Q: Is it possible to give a concise definition of progressive education?

A: It means different things at different times. It also means different things in public school and private school. Some private schools have done remarkably rich things with progressivism. But in public schools it has usually turned into tracking, IQ testing, dividing up the curriculum—rich offerings for a few, weak offerings for the rest.

One of the most pernicious progressive ideas, the one that led to the worst excesses of tracking, is that you fit the education to the needs of the child. Once you add to that, “Let’s fit the education to the needs of society,” you get people saying things like, “The children of farmers should learn agriculture.” Soon education becomes tied to a specific vocation; what a child’s parents do is what the child should be educated to do. It’s not hard to see how this easily becomes a racist and classist way of apportioning out educational opportunity.

Q: Historically, how have teachers reacted to progressivism?

A: As far as I can tell, there was always a very strong resistance on the part of classroom teachers to its excesses because they always saw themselves as prepared to actually teach something like languages, science, and math. Then they were told by the “experts” that this wasn’t needed anymore because they were going into a utilitarian mode of teaching kids. After World War I, curriculum experts like John Bobbit and W.W. Charters would survey school districts and tell educators, “You don’t have enough IQ testing, vocational ed; you’re not modern because you’re trying to teach foreign language to everyone.” Teachers were usually not the ones leading the progressive movement and were usually considered a problem by leading reformers.

Q:I get the impression from Left Back that you hold ed schools responsible for these excesses of progressive education.

A: I try not to have villains. But it’s true that there has always been a child-centered ideology in ed schools. Their stance against the academic curriculum has very deep roots. Ed schools will only change when they see that the public is serious when it says that it wants all kids to be well-educated.

Q: How much is the current emphasis on constructivism part of the problem?

A: The idea that kids can invent knowledge for themselves—what most educators mean by constructivism—seems fairly empty. My own kids would be exposed to this kind of thing and laugh about it. “Today I was a salmon swimming upstream,” they’d say. This kind of thing is particularly disastrous for poor kids. Kids from privileged backgrounds, whose parents have a house of books and newspapers, will learn in almost any situation, regardless of how educationally successful they are. But other kids should not be left to add and subtract. I do find this troubling and obviously a vacuous idea.

Q: I was surprised to read that your own children attended a progressive school.

A: They went to a progressive school and studied Latin. As in most progressive schools, there were lots of projects, but the projects were always tied into learning real things. One of my kids prepared to be general counsel in the landmark Brown vs. Board of Education case. Everything was always well thought out and connected to subject matter.

Q:In Left Back you write that anything “labeled a movement should be avoided like the plague.” But isn’t the effort to establish standards, with which you’re deeply associated, a movement?
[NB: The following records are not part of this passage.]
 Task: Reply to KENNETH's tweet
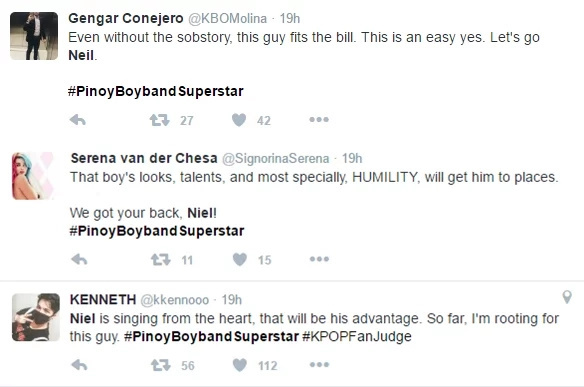[x=79, y=365]
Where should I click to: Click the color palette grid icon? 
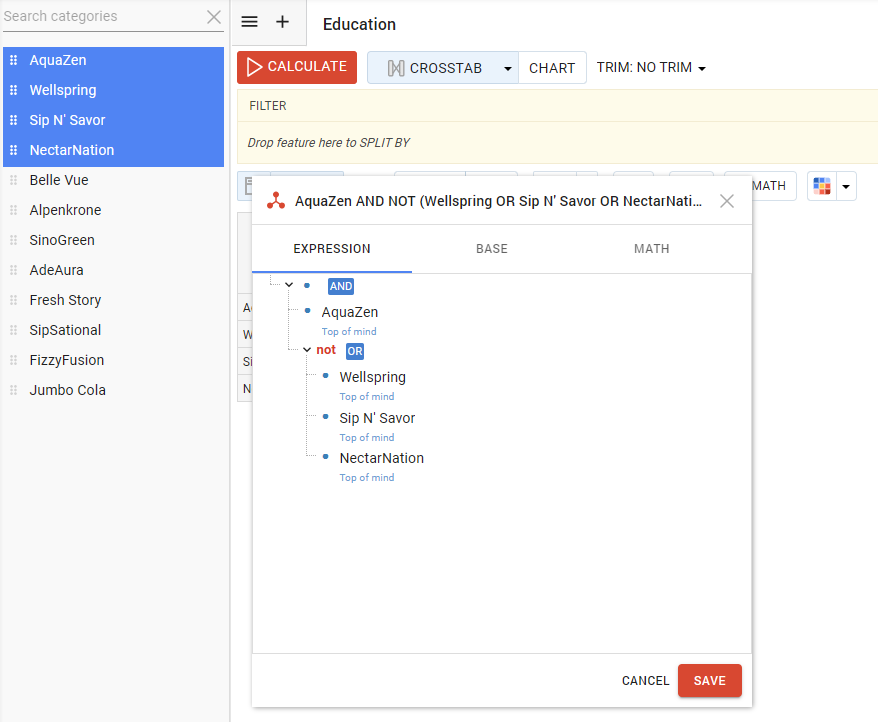pos(822,186)
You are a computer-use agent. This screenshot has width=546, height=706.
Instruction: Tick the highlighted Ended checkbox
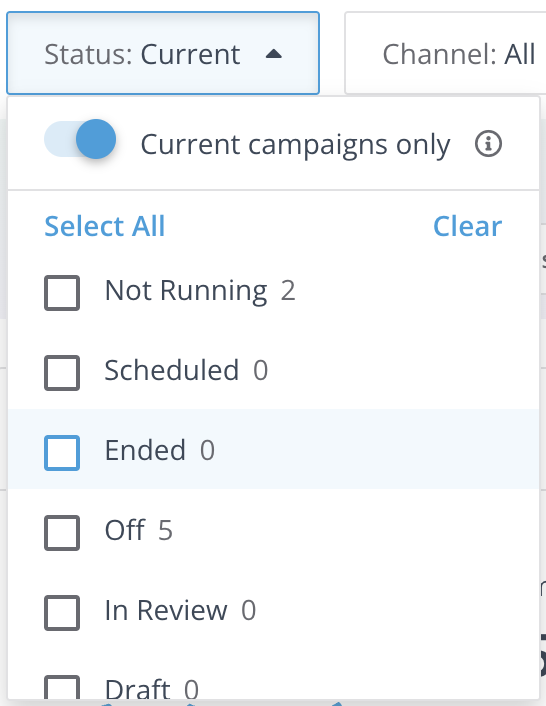tap(62, 453)

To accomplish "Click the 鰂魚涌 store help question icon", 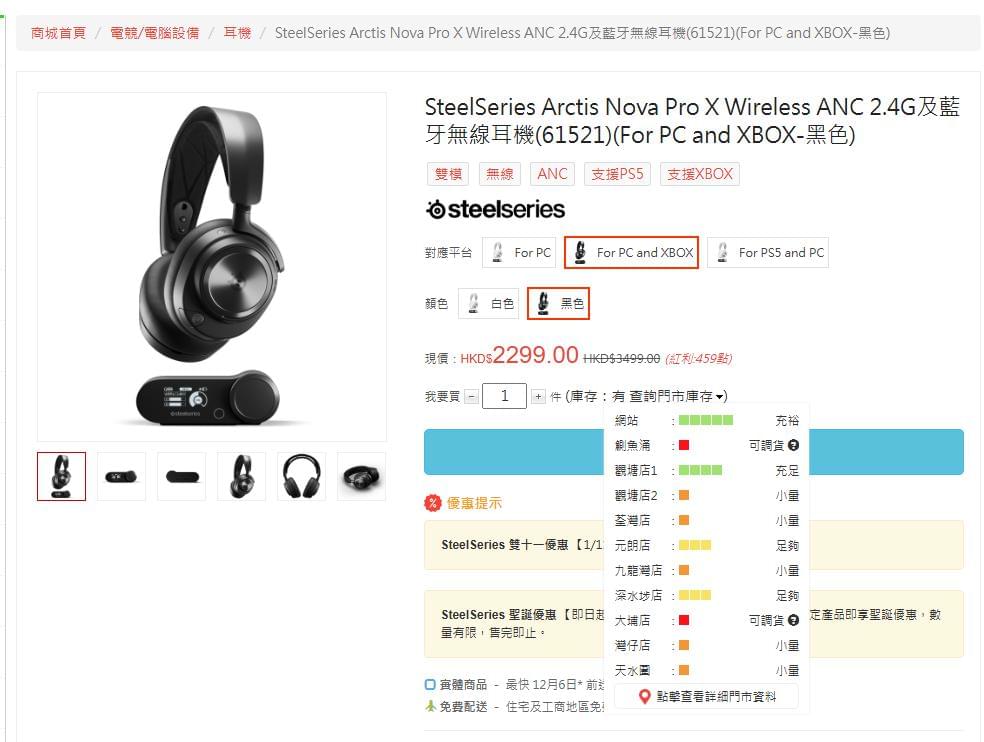I will [793, 445].
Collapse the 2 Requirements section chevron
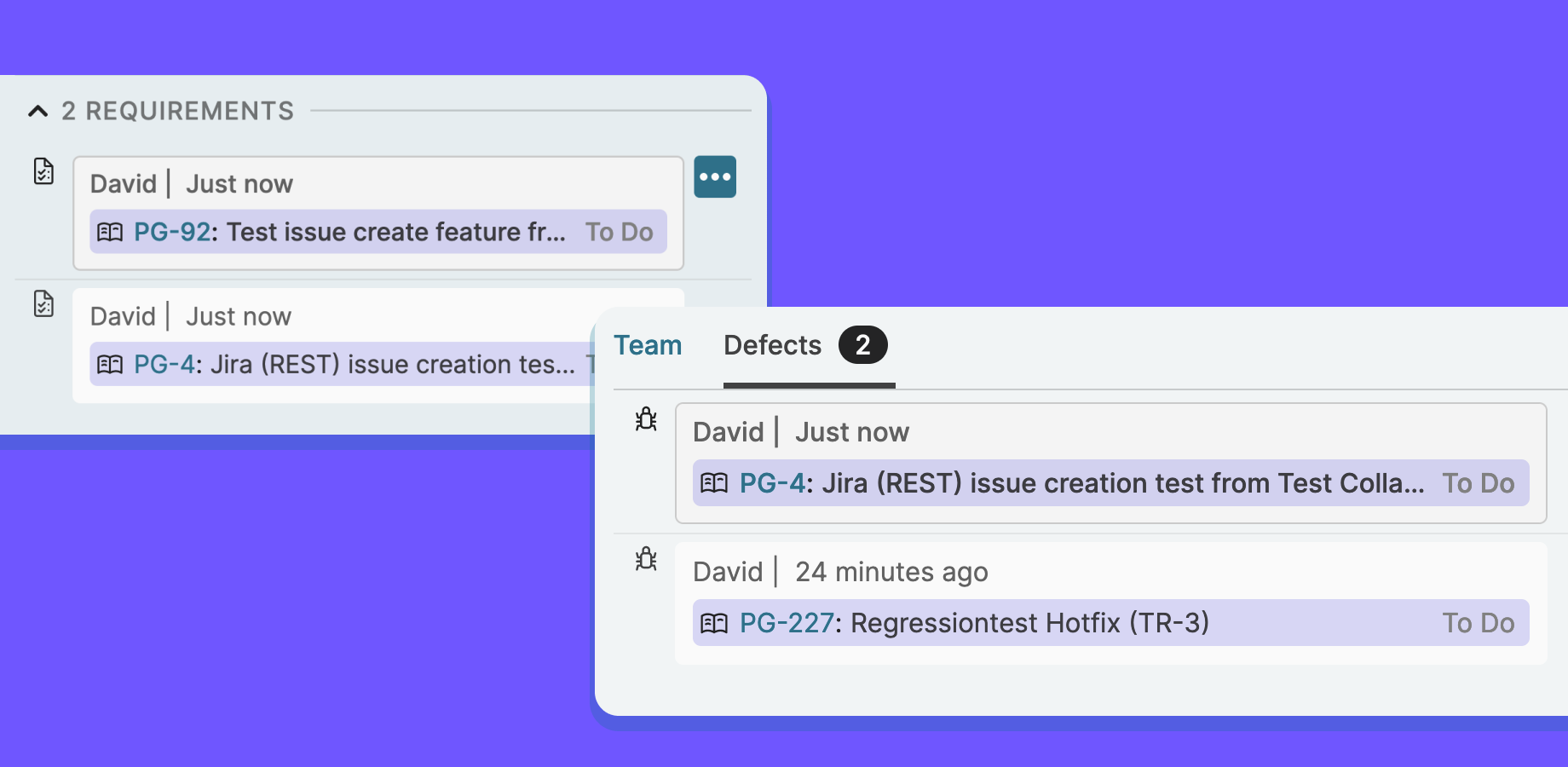The width and height of the screenshot is (1568, 767). 37,111
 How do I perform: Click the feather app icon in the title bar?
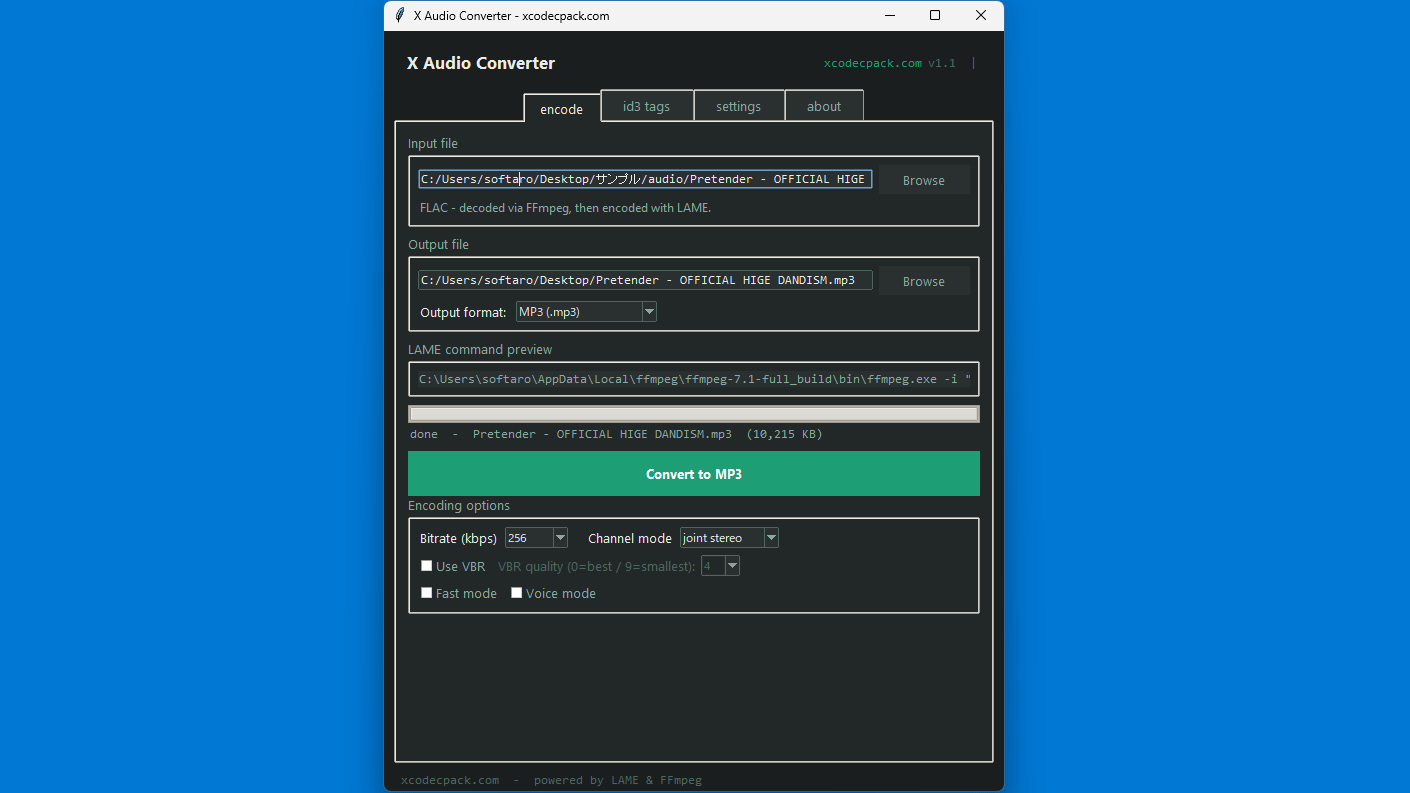pos(399,15)
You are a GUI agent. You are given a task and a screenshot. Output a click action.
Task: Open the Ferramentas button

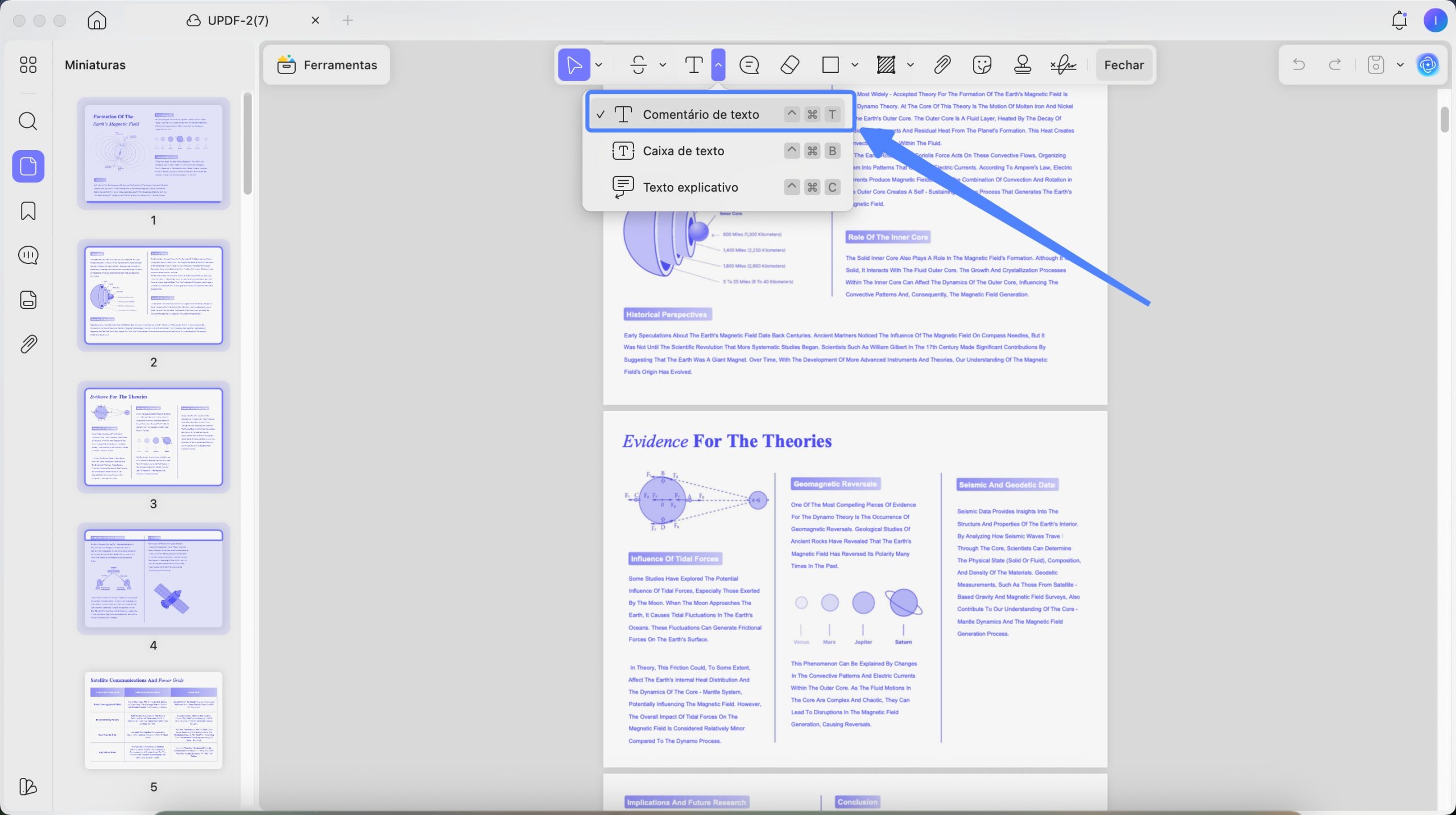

A: I don’t think so, because I believe that the very nature of education requires that adults agree on what they want children to learn, conscientiously shape a curriculum that defines what it is to be taught, seek means of determining whether children have learned what was taught in order to improve instruction, and help those who are falling behind. Every profession, every organized activity—be it medicine or basketball—operates within a context of consensus about what its purposes are. Absent standards for students and teachers, education becomes aimless and episodic.

Q: What is your own hope for school reform?

A: My book is an argument for having kids educated in the same way the most favorably situated people in society educate their own children. I’d like to see all kids get the education I was able to provide for my children, and a lot of education in the last century has been about finding ways not to let that happen.